In the NewRelic Logback Appender repository, you can find an example of such an appender. And below, it will be shown how to use the appender with the logging function.

Usage

So, if the NewRelic appender is built as a separate artifact, it needs to be added as a dependency into a project. In our case, the project is the Azure logging function. The function uses a Logback framework for logging. Maven's dependencies will be like the following:

    <dependencies>
        <dependency>
            <groupId>ch.qos.logback</groupId>
            <artifactId>logback-classic</artifactId>
            <version>1.4.6</version>
        </dependency>
        <dependency>
            <groupId>ua.rapp</groupId>
            <artifactId>nr-logback-appender</artifactId>
            <version>0.1.0</version>
            <scope>runtime</scope>
        </dependency>
    </dependencies>

The appender uses LoggingEventCompositeJsonLayout. Its documentation can be found on Composite Encoder/Layout. The layout is configured with a mandatory field message and common attributes: timestamp, level, and logger. Custom attributes can be added into a resulting JSON via Slf4j MDC.

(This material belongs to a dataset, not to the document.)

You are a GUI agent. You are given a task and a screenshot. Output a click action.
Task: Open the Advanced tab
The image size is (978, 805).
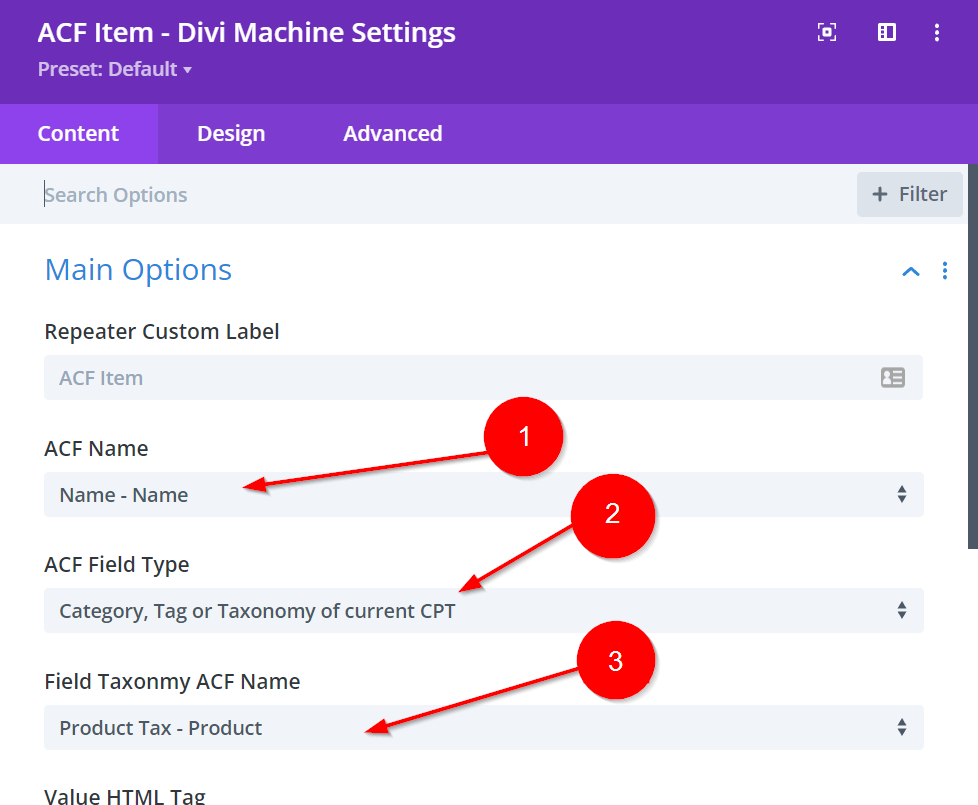392,134
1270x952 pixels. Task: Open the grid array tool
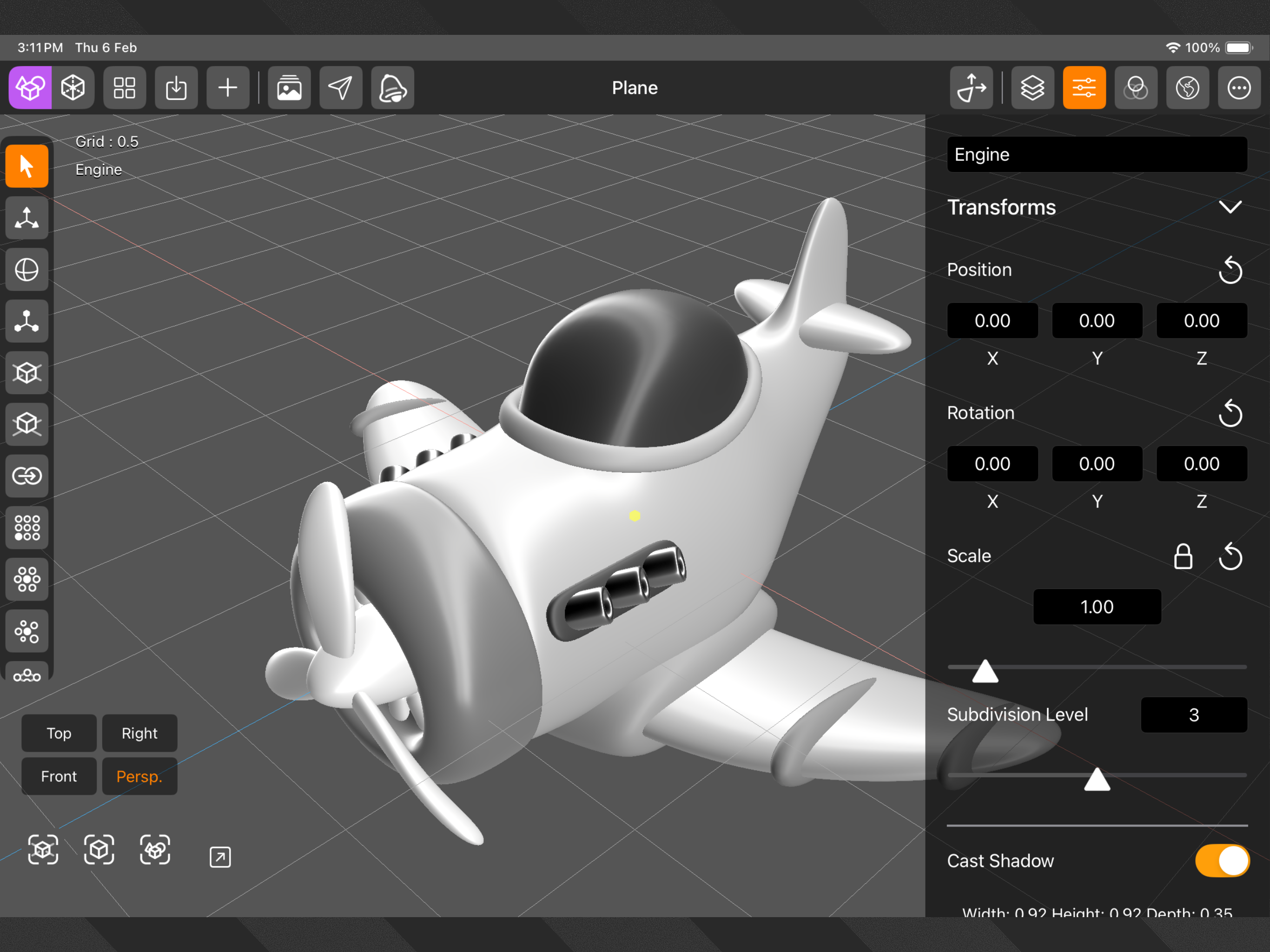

Other required appender's properties are needed to post log messages to NewRelic:

Here is a full example of the appender's configuration used by the NewRelic logger function:

<?xml version="1.0" encoding="UTF-8" ?>
<configuration>
    <appender name="NEWRELIC" class="ua.rapp.logback.appenders.NewRelicAppender">
        <host>https://log-api.newrelic.com}</host>
        <url>/log/v1}</url>
        <apiKey>set-your-valid-api-key</apiKey>
        <layout class="net.logstash.logback.layout.LoggingEventCompositeJsonLayout">
            <providers>
                <timestamp/>
                <version/>
                <uuid/>
                <pattern>
                    <pattern>
                        {
                        "timestamp": "%date{ISO8601}",
                        "logger": "%logger",
                        "level": "%level",
                        "message": "%message"
                        }
                    </pattern>
                </pattern>
                <mdc/>
                <tags/>
            </providers>
        </layout>
    </appender>

    <root level="TRACE">
        <appender-ref ref="NEWRELIC"/>
    </root>
</configuration>

With Slf4j Logger and MDC the logger function logs message like this:

private static final Logger LOG = LoggerFactory.getLogger("newrelic-logger-function");
// ...
MDC.put("invocationId", UUID.randomUUID().toString());
MDC.put("app-name", "console");
MDC.put("errorMessage", "Missed ID attribute!");
LOG.error("User [555] logged in failed.");

Which generates a JSON string:

{
  "@timestamp": "2023-04-22T14:09:07.2011033Z",
  "@version": "1",
  "app-name": "console",
  "errorMessage": "Missed ID attribute!",
  "invocationId": "0d16c981-d342-43f1-8b89-4e3e3fde8974",
  "level": "ERROR",
  "logger": "newrelic-logger-function",
  "message": "User [555] logged in failed.",
  "newrelic.source": "api.logs",
  "timestamp": 1682172547201,
  "uuid": "24212215-c075-4644-a122-15c075f6447f"
}

Here attributes @timestamp, @version, and uuid are added by Logstash Logback layout providers <timestamp/>, <version/>, and <uuid/>. Attributes app-name, invocationId, and errorMessage are added by <mdc/> the provider.

Conclusion

In this article, it was described how, without much effort, to create a custom Logback appender, which can be used by Azure function to send log messages into NewRelic. Azure function with HTTP trigger is used inside Azure Cloud. It provides API to handle logs from managed cloud services without NewRelic's agent.